═══ PROVIDED INFORMATION

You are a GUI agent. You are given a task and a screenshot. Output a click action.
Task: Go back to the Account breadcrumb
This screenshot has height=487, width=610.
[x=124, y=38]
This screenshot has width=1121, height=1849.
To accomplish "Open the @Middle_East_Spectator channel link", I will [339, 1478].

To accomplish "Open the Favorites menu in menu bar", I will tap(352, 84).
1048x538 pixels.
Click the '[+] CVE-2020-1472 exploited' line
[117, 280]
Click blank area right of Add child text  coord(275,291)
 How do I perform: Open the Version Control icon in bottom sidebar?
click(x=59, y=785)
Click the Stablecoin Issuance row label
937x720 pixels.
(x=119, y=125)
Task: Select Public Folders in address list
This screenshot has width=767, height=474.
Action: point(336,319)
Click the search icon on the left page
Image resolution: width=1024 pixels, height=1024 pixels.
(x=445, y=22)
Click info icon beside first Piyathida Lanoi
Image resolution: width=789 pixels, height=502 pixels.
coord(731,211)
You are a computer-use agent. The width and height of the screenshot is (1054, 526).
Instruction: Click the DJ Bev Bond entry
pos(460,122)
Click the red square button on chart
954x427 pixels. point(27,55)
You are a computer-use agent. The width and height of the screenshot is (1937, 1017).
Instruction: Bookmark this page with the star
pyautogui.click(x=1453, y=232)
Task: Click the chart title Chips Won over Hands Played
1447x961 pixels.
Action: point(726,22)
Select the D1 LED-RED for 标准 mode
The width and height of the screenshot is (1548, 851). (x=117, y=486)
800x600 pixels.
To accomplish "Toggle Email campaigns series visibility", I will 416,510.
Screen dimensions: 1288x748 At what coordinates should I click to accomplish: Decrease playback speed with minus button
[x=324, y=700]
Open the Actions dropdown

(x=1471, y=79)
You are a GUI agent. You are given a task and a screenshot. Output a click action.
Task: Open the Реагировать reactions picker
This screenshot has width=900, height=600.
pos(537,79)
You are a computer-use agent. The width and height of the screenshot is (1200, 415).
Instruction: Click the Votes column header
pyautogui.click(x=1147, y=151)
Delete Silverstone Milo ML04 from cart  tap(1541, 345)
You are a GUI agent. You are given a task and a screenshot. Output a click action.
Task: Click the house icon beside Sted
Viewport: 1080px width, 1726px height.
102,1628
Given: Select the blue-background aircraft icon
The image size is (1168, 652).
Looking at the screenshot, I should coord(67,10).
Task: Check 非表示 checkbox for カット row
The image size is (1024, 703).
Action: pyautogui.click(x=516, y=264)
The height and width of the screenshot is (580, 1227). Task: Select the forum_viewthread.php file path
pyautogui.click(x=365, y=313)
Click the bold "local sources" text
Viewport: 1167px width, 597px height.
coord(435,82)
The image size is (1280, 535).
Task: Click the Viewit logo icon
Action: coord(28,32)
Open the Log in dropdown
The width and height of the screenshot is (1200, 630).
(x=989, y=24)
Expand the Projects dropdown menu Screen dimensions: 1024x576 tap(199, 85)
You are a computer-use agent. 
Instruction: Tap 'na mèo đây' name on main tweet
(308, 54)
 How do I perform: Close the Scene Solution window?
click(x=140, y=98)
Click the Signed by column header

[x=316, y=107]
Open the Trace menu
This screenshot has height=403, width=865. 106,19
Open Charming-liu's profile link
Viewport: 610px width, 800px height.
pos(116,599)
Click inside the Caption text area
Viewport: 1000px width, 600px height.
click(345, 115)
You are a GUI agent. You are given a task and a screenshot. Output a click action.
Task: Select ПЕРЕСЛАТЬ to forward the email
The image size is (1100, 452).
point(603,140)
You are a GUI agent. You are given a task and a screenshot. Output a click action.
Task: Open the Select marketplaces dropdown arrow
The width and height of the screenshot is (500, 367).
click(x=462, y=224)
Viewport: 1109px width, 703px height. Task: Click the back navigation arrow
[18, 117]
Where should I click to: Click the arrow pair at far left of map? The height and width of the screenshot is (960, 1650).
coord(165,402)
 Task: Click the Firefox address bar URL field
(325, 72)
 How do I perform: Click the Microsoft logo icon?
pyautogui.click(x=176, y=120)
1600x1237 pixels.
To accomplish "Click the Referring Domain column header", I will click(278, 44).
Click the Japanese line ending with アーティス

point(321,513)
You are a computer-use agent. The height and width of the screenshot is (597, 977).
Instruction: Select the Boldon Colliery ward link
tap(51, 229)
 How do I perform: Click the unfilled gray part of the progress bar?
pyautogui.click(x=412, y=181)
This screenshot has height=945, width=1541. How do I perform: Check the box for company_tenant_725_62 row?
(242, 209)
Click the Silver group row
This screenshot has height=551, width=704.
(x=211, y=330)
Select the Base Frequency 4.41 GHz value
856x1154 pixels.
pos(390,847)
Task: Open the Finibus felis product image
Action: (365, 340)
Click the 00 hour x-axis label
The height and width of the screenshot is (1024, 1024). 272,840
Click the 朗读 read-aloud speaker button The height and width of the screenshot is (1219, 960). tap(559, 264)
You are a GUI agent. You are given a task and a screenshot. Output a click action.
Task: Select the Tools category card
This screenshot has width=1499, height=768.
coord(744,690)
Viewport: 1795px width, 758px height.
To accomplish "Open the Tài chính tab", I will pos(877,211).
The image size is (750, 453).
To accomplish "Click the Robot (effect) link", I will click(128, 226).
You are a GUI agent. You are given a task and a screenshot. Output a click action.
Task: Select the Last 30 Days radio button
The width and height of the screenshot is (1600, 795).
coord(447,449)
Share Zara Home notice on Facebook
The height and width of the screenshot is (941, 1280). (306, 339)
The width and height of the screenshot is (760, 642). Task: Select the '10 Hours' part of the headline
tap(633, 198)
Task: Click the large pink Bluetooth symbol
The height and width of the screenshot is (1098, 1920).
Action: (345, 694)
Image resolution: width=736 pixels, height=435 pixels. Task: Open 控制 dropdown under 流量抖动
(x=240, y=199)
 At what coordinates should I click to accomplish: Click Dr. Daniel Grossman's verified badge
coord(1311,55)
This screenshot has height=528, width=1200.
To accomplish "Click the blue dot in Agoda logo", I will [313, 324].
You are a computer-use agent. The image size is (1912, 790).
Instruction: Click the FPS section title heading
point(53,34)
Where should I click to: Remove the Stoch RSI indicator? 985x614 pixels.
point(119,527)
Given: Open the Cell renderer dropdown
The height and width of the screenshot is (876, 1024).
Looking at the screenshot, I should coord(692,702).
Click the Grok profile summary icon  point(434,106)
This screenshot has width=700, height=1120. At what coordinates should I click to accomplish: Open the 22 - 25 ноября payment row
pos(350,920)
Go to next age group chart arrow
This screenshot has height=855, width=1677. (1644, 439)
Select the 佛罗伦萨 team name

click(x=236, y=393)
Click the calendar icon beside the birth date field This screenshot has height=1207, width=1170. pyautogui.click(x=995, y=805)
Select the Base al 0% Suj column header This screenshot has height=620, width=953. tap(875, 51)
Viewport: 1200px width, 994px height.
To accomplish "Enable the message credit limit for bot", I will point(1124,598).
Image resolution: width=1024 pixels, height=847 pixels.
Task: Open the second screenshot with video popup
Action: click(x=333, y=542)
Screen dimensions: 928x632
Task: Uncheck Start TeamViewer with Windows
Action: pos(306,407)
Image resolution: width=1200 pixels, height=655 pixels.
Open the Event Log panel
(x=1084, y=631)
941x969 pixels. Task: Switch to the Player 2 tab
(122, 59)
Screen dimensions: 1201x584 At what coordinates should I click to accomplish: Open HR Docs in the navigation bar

══════

§ **WHAT YOU NEED TO DO**
Once more and in full, please write out the listing above exactly.

§ **WRITTEN REPLY**
You are a GUI agent. You are given a task and a screenshot. Output a click action.
Task: Go back to the Account breadcrumb
This screenshot has height=487, width=610.
[x=124, y=38]
This screenshot has width=1121, height=1849.
To accomplish "Open the @Middle_East_Spectator channel link", I will [339, 1478].

To accomplish "Open the Favorites menu in menu bar", I will tap(352, 84).
1048x538 pixels.
Click the '[+] CVE-2020-1472 exploited' line
[117, 280]
Click blank area right of Add child text  coord(275,291)
 How do I perform: Open the Version Control icon in bottom sidebar?
click(x=59, y=785)
Click the Stablecoin Issuance row label
937x720 pixels.
(x=119, y=125)
Task: Select Public Folders in address list
This screenshot has width=767, height=474.
Action: point(336,319)
Click the search icon on the left page
Image resolution: width=1024 pixels, height=1024 pixels.
(x=445, y=22)
Click info icon beside first Piyathida Lanoi
Image resolution: width=789 pixels, height=502 pixels.
coord(731,211)
You are a computer-use agent. The width and height of the screenshot is (1054, 526).
Instruction: Click the DJ Bev Bond entry
pos(460,122)
Click the red square button on chart
954x427 pixels. point(27,55)
You are a computer-use agent. The width and height of the screenshot is (1937, 1017).
Instruction: Bookmark this page with the star
pyautogui.click(x=1453, y=232)
Task: Click the chart title Chips Won over Hands Played
1447x961 pixels.
Action: point(726,22)
Select the D1 LED-RED for 标准 mode
The width and height of the screenshot is (1548, 851). (x=117, y=486)
800x600 pixels.
To accomplish "Toggle Email campaigns series visibility", I will 416,510.
Screen dimensions: 1288x748 At what coordinates should I click to accomplish: Decrease playback speed with minus button
[x=324, y=700]
Open the Actions dropdown

(x=1471, y=79)
You are a GUI agent. You are given a task and a screenshot. Output a click action.
Task: Open the Реагировать reactions picker
This screenshot has width=900, height=600.
pos(537,79)
You are a computer-use agent. The width and height of the screenshot is (1200, 415).
Instruction: Click the Votes column header
pyautogui.click(x=1147, y=151)
Delete Silverstone Milo ML04 from cart  tap(1541, 345)
You are a GUI agent. You are given a task and a screenshot. Output a click action.
Task: Click the house icon beside Sted
Viewport: 1080px width, 1726px height.
102,1628
Given: Select the blue-background aircraft icon
The image size is (1168, 652).
Looking at the screenshot, I should coord(67,10).
Task: Check 非表示 checkbox for カット row
The image size is (1024, 703).
Action: pyautogui.click(x=516, y=264)
The height and width of the screenshot is (580, 1227). Task: Select the forum_viewthread.php file path
pyautogui.click(x=365, y=313)
Click the bold "local sources" text
Viewport: 1167px width, 597px height.
coord(435,82)
The image size is (1280, 535).
Task: Click the Viewit logo icon
Action: coord(28,32)
Open the Log in dropdown
The width and height of the screenshot is (1200, 630).
(x=989, y=24)
Expand the Projects dropdown menu Screen dimensions: 1024x576 tap(199, 85)
You are a computer-use agent. 
Instruction: Tap 'na mèo đây' name on main tweet
(308, 54)
 How do I perform: Close the Scene Solution window?
click(x=140, y=98)
Click the Signed by column header

[x=316, y=107]
Open the Trace menu
This screenshot has height=403, width=865. 106,19
Open Charming-liu's profile link
Viewport: 610px width, 800px height.
pos(116,599)
Click inside the Caption text area
Viewport: 1000px width, 600px height.
click(345, 115)
You are a GUI agent. You are given a task and a screenshot. Output a click action.
Task: Select ПЕРЕСЛАТЬ to forward the email
The image size is (1100, 452).
point(603,140)
You are a GUI agent. You are given a task and a screenshot. Output a click action.
Task: Open the Select marketplaces dropdown arrow
The width and height of the screenshot is (500, 367).
click(x=462, y=224)
Viewport: 1109px width, 703px height. Task: Click the back navigation arrow
[18, 117]
Where should I click to: Click the arrow pair at far left of map? The height and width of the screenshot is (960, 1650).
coord(165,402)
 Task: Click the Firefox address bar URL field
(325, 72)
 How do I perform: Click the Microsoft logo icon?
pyautogui.click(x=176, y=120)
1600x1237 pixels.
To accomplish "Click the Referring Domain column header", I will click(278, 44).
Click the Japanese line ending with アーティス

point(321,513)
You are a computer-use agent. The height and width of the screenshot is (597, 977).
Instruction: Select the Boldon Colliery ward link
tap(51, 229)
 How do I perform: Click the unfilled gray part of the progress bar?
pyautogui.click(x=412, y=181)
This screenshot has height=945, width=1541. How do I perform: Check the box for company_tenant_725_62 row?
(242, 209)
Click the Silver group row
This screenshot has height=551, width=704.
(x=211, y=330)
Select the Base Frequency 4.41 GHz value
856x1154 pixels.
pos(390,847)
Task: Open the Finibus felis product image
Action: (365, 340)
Click the 00 hour x-axis label
The height and width of the screenshot is (1024, 1024). 272,840
Click the 朗读 read-aloud speaker button The height and width of the screenshot is (1219, 960). tap(559, 264)
You are a GUI agent. You are given a task and a screenshot. Output a click action.
Task: Select the Tools category card
This screenshot has width=1499, height=768.
coord(744,690)
Viewport: 1795px width, 758px height.
To accomplish "Open the Tài chính tab", I will pos(877,211).
The image size is (750, 453).
To accomplish "Click the Robot (effect) link", I will click(128, 226).
You are a GUI agent. You are given a task and a screenshot. Output a click action.
Task: Select the Last 30 Days radio button
The width and height of the screenshot is (1600, 795).
coord(447,449)
Share Zara Home notice on Facebook
The height and width of the screenshot is (941, 1280). (306, 339)
The width and height of the screenshot is (760, 642). Task: Select the '10 Hours' part of the headline
tap(633, 198)
Task: Click the large pink Bluetooth symbol
The height and width of the screenshot is (1098, 1920).
Action: (345, 694)
Image resolution: width=736 pixels, height=435 pixels. Task: Open 控制 dropdown under 流量抖动
(x=240, y=199)
 At what coordinates should I click to accomplish: Click Dr. Daniel Grossman's verified badge
coord(1311,55)
This screenshot has height=528, width=1200.
To accomplish "Click the blue dot in Agoda logo", I will [313, 324].
You are a computer-use agent. The image size is (1912, 790).
Instruction: Click the FPS section title heading
point(53,34)
Where should I click to: Remove the Stoch RSI indicator? 985x614 pixels.
point(119,527)
Given: Open the Cell renderer dropdown
The height and width of the screenshot is (876, 1024).
Looking at the screenshot, I should coord(692,702).
Click the Grok profile summary icon  point(434,106)
This screenshot has width=700, height=1120. At what coordinates should I click to accomplish: Open the 22 - 25 ноября payment row
pos(350,920)
Go to next age group chart arrow
This screenshot has height=855, width=1677. (1644, 439)
Select the 佛罗伦萨 team name

click(x=236, y=393)
Click the calendar icon beside the birth date field This screenshot has height=1207, width=1170. pyautogui.click(x=995, y=805)
Select the Base al 0% Suj column header This screenshot has height=620, width=953. tap(875, 51)
Viewport: 1200px width, 994px height.
To accomplish "Enable the message credit limit for bot", I will point(1124,598).
Image resolution: width=1024 pixels, height=847 pixels.
Task: Open the second screenshot with video popup
Action: click(x=333, y=542)
Screen dimensions: 928x632
Task: Uncheck Start TeamViewer with Windows
Action: pos(306,407)
Image resolution: width=1200 pixels, height=655 pixels.
Open the Event Log panel
(x=1084, y=631)
941x969 pixels. Task: Switch to the Player 2 tab
(122, 59)
Screen dimensions: 1201x584 At what coordinates should I click to accomplish: Open HR Docs in the navigation bar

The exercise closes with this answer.